Camelot had its own challenges on the stage, but it was well-acted, lovely to look at, and the music has always been Lerner and Loewe’s finest score after My Fair Lady. Despite its exponentially long book, Camelot has many things going for it. Alas, capturing the perfect kingdom onscreen proved to be an impossibility. “Stiff” would be a good way to explain the film, with none of the leads exuding much passion or charm. What is more, what was so opulent onstage, the costumes and scenery, looked dank and dirty onscreen. Merlin needed to conjure up some magic to save this one.
4. Paint Your Wagon
Lerner and Loewe provided a bright and atmospheric score for the musical Paint Your Wagon, but the piece has always suffered from a mediocre book, so a film adaptation was always going to require rethinking. Instead of saying, “Okay, these are our challenges. Let’s offset them by casting performers with strong musical and dance ability,” they decided to secure the talents of Lee Marvin and Clint Eastwood who were never known for either. At least they managed to cast Harve Presnell to sing the musical’s most haunting song “They Call the Wind Maria”, but that only goes so far when the rest of your leading cast is not up to the challenge of a musical.
3. Man of La Mancha
Peter O’Toole and Sophia Loren, how can you go wrong? You could. Apparently, people wanted more out of their Man of a La Mancha than a fragmented mess and heightened vulgarity. Sure, the film went through a lot of writers and directors, so its unevenness can possibly be attributed to the revolving door leadership. The film version has two key problems: it never strikes a consistent tone, and it never captures the inspirational feel of the stage musical or its source material Don Quixote by Cervantes. It feels overly long, punching in at two-hours and change, but feeling closer to three.
2. The Fantasticks
Some musicals are better off remaining onstage. The Fantasticks is so inherently theatrical that the idea of opening it up to a musical film treatment is not likely to work. Technically, this small cast musical is a product of Off-Broadway in an age where small and experimental was des rigueur. This only adds to its theatrical nature. The film is an awkward stumble through what should be charming and poetic. In fact, this film was considered such a misfire that it sat on the shelf for almost five years before it was given a theatrical release on four screens.

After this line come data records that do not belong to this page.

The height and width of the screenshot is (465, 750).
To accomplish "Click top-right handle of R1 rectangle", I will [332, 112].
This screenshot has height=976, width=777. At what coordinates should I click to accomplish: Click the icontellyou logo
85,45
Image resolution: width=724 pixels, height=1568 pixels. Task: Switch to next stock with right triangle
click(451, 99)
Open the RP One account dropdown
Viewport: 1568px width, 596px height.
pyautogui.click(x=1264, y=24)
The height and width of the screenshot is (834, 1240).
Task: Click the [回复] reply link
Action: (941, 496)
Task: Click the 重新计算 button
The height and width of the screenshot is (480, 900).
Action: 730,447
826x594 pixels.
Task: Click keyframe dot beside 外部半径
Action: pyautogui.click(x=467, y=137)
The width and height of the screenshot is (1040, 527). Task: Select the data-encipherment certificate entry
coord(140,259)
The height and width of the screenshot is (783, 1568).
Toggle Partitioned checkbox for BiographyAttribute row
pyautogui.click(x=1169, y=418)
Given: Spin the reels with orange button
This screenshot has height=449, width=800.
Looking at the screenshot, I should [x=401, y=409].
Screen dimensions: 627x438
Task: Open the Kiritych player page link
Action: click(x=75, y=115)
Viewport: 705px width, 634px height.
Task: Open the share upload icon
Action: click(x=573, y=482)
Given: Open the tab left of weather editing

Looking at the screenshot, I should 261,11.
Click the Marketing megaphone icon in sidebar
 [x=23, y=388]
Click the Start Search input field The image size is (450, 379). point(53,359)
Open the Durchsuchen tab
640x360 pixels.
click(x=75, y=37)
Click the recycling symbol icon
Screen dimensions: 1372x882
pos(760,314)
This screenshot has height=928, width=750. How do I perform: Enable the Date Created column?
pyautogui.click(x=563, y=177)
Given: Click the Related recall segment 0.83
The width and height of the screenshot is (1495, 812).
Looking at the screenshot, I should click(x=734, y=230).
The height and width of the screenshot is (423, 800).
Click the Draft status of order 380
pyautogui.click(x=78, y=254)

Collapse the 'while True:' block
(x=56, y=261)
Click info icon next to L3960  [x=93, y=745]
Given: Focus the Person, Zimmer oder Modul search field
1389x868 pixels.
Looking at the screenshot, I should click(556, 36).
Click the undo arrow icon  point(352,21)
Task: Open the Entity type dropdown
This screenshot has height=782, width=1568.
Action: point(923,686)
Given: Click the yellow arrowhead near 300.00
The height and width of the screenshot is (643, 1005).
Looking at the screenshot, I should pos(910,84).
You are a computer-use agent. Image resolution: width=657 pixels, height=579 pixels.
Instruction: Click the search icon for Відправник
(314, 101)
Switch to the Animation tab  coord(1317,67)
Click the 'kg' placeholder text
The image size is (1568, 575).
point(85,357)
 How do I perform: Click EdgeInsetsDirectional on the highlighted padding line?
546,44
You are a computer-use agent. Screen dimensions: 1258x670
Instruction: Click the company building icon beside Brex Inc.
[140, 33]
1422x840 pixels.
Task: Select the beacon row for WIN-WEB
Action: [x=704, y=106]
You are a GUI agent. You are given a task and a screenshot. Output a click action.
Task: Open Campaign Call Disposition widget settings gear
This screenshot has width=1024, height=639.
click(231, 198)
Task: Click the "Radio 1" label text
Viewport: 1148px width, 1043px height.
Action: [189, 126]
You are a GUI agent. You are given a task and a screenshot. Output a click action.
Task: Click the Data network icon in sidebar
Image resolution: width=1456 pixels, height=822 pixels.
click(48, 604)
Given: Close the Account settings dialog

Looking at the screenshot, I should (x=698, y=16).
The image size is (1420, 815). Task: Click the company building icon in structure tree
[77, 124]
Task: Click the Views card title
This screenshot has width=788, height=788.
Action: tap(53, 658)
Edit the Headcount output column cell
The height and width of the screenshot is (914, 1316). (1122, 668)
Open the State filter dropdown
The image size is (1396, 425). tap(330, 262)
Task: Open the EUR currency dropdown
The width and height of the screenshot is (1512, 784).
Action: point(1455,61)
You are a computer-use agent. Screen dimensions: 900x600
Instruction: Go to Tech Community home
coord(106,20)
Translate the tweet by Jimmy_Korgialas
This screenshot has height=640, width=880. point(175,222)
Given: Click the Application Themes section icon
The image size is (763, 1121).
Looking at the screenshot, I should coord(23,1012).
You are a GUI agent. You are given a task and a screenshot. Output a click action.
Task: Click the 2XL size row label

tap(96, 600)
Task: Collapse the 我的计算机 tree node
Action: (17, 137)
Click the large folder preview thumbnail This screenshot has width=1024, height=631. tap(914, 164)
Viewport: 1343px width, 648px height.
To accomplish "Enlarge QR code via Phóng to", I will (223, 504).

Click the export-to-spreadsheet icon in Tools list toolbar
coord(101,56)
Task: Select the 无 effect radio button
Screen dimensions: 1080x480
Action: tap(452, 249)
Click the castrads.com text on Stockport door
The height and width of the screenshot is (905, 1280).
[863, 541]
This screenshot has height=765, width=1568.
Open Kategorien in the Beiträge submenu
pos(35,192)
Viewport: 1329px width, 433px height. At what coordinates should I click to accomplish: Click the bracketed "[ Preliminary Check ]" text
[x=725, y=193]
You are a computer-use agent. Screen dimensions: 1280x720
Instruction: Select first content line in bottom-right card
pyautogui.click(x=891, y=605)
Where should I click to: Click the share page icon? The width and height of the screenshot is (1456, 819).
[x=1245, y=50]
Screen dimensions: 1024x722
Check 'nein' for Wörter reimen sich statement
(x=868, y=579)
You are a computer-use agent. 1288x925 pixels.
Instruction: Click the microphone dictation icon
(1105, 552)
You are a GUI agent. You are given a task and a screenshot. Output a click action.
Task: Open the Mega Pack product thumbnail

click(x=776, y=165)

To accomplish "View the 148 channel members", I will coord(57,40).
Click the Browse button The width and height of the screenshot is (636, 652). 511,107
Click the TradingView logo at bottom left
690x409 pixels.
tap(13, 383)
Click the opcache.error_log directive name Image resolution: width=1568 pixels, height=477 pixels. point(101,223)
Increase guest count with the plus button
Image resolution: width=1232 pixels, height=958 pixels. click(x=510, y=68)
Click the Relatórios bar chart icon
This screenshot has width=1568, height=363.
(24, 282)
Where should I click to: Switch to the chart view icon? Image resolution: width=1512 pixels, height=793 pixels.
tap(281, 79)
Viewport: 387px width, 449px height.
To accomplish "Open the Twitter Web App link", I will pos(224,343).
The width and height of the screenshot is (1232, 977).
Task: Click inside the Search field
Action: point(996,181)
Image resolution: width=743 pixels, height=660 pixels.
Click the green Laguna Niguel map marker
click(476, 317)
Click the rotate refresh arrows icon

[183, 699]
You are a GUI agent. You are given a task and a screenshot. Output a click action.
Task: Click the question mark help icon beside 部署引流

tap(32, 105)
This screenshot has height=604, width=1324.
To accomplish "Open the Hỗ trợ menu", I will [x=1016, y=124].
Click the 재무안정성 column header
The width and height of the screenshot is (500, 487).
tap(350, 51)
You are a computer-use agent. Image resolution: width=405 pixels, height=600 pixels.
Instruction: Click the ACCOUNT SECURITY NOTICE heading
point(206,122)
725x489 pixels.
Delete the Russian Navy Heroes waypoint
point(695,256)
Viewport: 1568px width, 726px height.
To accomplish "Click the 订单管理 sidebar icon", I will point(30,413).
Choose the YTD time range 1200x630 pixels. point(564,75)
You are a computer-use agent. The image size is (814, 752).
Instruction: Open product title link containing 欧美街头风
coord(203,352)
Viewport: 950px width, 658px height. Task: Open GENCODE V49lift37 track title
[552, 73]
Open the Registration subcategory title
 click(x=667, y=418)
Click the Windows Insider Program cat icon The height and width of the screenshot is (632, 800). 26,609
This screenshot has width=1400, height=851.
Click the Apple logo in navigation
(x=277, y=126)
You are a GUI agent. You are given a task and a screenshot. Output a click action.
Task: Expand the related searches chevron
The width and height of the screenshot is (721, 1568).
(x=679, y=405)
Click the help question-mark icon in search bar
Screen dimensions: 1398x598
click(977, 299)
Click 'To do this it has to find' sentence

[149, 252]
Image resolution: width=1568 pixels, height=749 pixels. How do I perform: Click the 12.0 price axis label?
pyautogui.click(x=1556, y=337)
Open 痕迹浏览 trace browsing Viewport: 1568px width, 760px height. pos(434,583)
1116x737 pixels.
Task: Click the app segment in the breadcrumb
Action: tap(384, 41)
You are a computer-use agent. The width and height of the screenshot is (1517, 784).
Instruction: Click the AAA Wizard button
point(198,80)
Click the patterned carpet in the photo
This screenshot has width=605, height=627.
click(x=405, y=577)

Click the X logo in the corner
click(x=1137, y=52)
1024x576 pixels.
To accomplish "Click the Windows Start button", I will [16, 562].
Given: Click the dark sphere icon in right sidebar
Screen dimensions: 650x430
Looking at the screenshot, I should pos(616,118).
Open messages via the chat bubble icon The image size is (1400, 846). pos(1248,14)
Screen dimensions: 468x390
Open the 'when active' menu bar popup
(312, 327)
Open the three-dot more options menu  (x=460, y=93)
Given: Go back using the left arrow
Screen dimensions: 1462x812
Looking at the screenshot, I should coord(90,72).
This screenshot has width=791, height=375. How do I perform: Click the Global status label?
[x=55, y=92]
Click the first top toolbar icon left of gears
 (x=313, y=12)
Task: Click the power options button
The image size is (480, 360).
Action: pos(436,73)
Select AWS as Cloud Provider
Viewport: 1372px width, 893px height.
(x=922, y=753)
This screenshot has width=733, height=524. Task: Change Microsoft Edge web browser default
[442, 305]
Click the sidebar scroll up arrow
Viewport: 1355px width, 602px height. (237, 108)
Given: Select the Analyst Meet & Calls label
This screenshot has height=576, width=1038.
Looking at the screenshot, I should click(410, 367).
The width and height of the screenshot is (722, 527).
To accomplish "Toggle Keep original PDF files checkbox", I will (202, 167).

Somewhat notorious amongst musical film adaptations as being one of the worst, Mame mostly suffers from a lack of spark and a miscast leading lady. Lucille Ball, who was legendary for her comedic ability and spot-on timing, might have sounded like a good choice on paper to portray the lively and liberal aunt who celebrates life, but as this film demonstrates, something doesn’t click. She never feels like a person who could win over a wide-eyed kid, let alone entice the eccentric characters who orbit her life. And, for a story that bursts with color, the film just looks ugly and cold. Sure, Bea Arthur adds short bursts of delectably bitchery as Mame’s best friend Vera Charles (repeating her Tony-winning Broadway performance), but it’s not enough to compensate for Ball’s laden performance.